# Image Classification & Anomaly Detection

In [None]:
import numpy as np
import pandas as pd
import matplotlib.pyplot as plt
import os
import tensorflow as tf
import warnings
warnings.filterwarnings("ignore")

%matplotlib inline

## Data Description

**Data**: The MNIST database (Modified National Institute of Standards and Technology database) is a large database of handwritten digits that is commonly used for training various image processing systems.

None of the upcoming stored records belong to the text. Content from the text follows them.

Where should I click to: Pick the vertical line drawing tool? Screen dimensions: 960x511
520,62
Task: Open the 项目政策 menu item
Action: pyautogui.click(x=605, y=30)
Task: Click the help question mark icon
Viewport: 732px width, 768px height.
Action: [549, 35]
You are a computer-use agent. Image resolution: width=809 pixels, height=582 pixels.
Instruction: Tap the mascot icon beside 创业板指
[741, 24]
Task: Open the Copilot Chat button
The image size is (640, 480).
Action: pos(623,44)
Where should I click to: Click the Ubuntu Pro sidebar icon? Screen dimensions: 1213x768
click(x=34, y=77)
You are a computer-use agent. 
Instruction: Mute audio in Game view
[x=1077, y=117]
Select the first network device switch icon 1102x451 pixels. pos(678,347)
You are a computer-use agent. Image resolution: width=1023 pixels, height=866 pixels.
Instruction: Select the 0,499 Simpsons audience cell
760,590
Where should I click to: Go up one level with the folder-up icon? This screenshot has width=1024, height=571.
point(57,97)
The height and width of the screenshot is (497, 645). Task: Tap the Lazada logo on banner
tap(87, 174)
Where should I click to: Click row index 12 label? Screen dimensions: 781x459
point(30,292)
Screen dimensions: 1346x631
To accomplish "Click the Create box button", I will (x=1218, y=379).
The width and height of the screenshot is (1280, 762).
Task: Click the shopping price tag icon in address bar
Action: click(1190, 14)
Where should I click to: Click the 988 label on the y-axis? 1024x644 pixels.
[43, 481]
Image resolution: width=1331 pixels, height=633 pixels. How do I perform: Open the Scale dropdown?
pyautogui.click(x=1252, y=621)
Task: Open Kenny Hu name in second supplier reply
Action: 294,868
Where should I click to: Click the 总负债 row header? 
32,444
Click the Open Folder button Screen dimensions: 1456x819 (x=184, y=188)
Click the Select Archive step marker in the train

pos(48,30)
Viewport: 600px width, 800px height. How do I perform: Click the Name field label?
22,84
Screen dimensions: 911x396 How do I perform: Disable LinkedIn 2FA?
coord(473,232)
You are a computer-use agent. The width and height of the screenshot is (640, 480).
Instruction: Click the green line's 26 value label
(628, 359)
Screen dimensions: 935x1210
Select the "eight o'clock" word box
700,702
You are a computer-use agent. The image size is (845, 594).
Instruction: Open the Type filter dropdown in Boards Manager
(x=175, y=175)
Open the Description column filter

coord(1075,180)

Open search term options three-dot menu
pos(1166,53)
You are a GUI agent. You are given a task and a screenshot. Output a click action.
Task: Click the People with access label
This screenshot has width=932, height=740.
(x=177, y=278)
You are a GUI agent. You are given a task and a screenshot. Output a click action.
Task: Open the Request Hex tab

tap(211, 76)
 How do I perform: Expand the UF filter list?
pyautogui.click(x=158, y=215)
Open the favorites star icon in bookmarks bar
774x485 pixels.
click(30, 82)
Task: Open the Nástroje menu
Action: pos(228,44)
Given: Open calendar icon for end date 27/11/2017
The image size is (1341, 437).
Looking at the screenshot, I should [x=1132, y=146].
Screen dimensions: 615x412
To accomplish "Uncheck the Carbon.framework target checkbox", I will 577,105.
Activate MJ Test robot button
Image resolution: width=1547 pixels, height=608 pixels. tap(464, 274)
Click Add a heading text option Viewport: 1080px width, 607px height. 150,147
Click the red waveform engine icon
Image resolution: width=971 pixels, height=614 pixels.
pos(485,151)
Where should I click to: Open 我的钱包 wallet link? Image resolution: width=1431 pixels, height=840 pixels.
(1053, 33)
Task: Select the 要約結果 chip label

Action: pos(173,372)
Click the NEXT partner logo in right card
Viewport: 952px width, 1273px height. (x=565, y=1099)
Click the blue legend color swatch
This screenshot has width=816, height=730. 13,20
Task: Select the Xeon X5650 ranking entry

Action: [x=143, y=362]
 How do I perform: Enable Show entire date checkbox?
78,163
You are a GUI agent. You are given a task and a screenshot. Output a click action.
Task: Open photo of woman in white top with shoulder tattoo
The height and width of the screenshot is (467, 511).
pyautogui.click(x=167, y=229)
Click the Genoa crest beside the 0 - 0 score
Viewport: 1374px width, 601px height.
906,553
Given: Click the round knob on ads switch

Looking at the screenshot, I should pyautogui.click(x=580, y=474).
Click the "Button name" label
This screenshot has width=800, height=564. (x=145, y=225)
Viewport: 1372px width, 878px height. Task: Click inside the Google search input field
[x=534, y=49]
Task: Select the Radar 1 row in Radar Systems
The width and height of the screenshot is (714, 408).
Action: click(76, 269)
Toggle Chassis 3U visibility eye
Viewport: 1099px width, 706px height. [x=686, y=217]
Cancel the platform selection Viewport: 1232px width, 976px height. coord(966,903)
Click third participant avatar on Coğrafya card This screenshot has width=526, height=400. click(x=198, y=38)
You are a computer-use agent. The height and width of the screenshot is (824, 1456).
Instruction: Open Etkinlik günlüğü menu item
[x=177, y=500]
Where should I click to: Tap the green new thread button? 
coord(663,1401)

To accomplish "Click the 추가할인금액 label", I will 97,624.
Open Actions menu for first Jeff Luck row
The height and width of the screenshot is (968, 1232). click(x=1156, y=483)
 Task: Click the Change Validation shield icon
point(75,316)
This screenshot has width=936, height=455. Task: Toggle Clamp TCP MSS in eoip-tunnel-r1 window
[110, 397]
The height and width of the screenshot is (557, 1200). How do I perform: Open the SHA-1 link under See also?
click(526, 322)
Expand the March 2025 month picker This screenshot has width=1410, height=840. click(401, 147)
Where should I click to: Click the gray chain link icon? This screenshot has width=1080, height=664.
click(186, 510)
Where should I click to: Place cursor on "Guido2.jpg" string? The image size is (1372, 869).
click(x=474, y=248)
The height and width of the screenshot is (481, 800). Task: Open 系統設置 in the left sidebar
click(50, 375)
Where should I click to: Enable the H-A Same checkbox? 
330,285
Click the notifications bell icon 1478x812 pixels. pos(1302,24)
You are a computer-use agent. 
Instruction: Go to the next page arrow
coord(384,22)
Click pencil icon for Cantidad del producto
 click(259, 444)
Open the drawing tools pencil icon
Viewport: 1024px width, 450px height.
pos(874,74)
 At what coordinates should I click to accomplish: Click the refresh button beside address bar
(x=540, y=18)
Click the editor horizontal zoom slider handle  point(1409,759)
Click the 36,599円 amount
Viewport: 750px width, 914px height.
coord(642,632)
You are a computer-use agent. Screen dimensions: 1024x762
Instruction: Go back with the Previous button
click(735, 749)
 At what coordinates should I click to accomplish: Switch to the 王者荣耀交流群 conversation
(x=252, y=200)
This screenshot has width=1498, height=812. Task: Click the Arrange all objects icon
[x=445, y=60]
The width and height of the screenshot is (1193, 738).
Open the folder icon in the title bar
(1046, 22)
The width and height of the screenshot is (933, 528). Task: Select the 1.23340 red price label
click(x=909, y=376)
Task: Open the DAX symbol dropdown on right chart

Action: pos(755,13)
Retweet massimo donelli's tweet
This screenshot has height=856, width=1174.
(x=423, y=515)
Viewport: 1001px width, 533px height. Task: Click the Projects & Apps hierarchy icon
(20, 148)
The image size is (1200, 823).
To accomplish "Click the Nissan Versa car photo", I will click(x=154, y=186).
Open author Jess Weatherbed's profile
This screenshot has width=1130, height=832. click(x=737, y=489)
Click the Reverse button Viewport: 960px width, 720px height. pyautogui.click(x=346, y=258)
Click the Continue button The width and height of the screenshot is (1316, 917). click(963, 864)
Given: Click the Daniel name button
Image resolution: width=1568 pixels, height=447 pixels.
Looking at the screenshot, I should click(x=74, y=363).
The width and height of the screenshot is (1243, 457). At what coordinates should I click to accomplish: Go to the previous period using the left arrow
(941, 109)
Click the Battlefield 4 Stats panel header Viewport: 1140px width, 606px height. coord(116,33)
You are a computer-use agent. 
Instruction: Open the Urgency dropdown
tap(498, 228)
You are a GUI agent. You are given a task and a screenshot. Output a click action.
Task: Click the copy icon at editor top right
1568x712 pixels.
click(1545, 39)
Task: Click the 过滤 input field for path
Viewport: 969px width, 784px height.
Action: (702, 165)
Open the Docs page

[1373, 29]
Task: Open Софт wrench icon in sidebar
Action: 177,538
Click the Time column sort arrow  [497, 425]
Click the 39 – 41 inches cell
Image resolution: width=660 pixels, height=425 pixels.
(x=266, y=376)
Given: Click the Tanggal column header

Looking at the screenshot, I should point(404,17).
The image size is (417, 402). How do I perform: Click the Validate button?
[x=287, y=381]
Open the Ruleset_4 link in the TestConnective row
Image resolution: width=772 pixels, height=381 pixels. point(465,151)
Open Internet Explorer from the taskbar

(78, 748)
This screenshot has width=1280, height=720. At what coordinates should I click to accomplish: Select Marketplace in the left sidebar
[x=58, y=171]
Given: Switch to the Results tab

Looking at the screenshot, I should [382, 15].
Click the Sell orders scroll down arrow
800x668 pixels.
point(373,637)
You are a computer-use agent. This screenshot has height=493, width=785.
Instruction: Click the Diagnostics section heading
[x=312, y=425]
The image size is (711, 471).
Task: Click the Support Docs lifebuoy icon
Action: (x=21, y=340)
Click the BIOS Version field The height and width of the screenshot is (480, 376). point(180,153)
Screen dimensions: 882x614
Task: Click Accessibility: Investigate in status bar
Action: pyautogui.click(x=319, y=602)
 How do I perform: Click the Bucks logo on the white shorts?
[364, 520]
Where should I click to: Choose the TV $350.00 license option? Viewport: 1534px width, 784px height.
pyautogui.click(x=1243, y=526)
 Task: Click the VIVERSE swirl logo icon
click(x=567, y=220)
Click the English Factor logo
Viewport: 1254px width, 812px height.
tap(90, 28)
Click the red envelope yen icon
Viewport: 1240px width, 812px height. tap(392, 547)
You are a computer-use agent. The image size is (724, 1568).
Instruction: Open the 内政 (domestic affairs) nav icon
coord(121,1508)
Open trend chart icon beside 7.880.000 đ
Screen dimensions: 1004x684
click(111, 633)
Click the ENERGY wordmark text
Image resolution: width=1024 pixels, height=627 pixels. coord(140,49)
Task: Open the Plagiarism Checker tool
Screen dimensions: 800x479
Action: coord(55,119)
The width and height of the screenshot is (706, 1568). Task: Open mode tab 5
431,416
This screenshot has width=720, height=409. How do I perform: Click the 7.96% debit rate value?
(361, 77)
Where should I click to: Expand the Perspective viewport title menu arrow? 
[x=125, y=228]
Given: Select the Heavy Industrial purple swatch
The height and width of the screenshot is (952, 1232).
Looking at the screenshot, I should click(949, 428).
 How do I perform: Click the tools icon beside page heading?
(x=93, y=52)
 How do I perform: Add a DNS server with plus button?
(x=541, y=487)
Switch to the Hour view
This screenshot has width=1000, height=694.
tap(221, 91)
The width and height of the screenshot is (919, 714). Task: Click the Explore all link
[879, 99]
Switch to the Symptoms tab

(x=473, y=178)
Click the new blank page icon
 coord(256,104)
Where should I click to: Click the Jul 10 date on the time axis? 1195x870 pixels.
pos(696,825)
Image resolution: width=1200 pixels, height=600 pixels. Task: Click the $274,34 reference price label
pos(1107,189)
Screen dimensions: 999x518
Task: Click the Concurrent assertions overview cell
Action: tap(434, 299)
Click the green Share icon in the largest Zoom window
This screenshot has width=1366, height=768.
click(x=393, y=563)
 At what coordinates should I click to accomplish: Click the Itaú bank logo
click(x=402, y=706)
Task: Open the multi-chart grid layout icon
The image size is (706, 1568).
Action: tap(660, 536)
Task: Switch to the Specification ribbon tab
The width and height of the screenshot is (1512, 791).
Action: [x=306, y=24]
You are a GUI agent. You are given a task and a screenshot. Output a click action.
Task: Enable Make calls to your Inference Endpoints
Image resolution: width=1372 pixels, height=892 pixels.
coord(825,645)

Some examples from the MNIST are below: 

In [None]:
## Loading data

(x_train, y_train), (x_test, y_test) = tf.keras.datasets.mnist.load_data()

In [None]:
## Shapes

print('X_train shape :', x_train.shape)
print('y_train shape :', y_train.shape)

In [None]:
## Let's visualize first 3 data points.

fig, ax = plt.subplots(1,3, figsize=(16,4))
for i in range(3):
    image = np.reshape(x_train[i], (28, 28))
    ax[i].imshow(image, cmap='Greys');

## Preprocessing Before Model

In [None]:
# Create validation data on train data

x_valid = x_train[48000:]
y_valid = y_train[48000:]

x_train = x_train[:48000]
y_train = y_train[:48000]

In [None]:
print(x_train.shape[0], 'train samples')
print(x_valid.shape[0], 'validation samples')
print(x_test.shape[0], 'test samples')

In [None]:
# Flattening the images from the 28x28 pixels to 1D

x_train = x_train.reshape(x_train.shape[0], 28, 28, 1)
x_valid = x_valid.reshape(x_valid.shape[0], 28, 28, 1)
x_test = x_test.reshape(x_test.shape[0], 28, 28, 1)

In [None]:
x_train = x_train.astype('float32')
x_valid = x_valid.astype('float32')
x_test = x_test.astype('float32')

In [None]:
# Normalizing pixel values (0-255) > (0-1)

x_train /= 255
x_test /= 255

In [None]:
# One-hot encoding using keras

from tensorflow.keras.utils import to_categorical

y_train = to_categorical(y_train, 10)
y_valid = to_categorical(y_valid, 10)
y_test = to_categorical(y_test, 10)

## Building Classification Model

In [None]:
# Building a linear stack of layers with the sequential model

from keras.models import Sequential
from keras.layers import Dense, Dropout, Conv2D, MaxPool2D, Flatten
from tensorflow.keras.optimizers import Adam
from tensorflow.keras.losses import categorical_crossentropy

model = Sequential()

# convolutional layer
model.add(Conv2D(32, kernel_size=(3,3), strides=(1,1), activation='relu', input_shape=(28,28,1)))
model.add(MaxPool2D(pool_size=(2,2)))

model.add(Conv2D(64, kernel_size=(3,3), strides=(1,1), activation='relu', input_shape=(28,28,1)))
model.add(MaxPool2D(pool_size=(2,2)))

# flatten output of conv
model.add(Flatten())

# hidden layer
model.add(Dense(32, activation='relu'))

# output layer
model.add(Dense(10, activation='softmax'))

In [None]:
model.summary()

In [None]:
from tensorflow.keras.utils import plot_model
plot_model(model)

In [None]:
# compiling the sequential model
model.compile(loss='categorical_crossentropy',
              optimizer=Adam(),
              metrics=['accuracy'])

In [None]:
# training the model for 2 epochs
history = model.fit(x_train, y_train, batch_size=128, epochs=3, validation_data=(x_valid, y_valid))
history

<pre>

CNN method has the best accuracy result and also the worst source performance compared to other methods according by literature. Especially, the feature extraction layer in CNN can capture the sharp and important points of the image that comes from the numbers.The structure of a CNN is actually very similar to Regular Neural Networks. Just like in RegularNets, we use a loss function and an optimizer in CNNs. Additionally, in CNNs, there are also Convolutional Layers, Pooling Layers, and Flatten Layers. So I thought CNN was the most appropriate method.

</pre>

## Measurement Model Performance

In [None]:
test_scores = model.evaluate(x_test, y_test,verbose = 0)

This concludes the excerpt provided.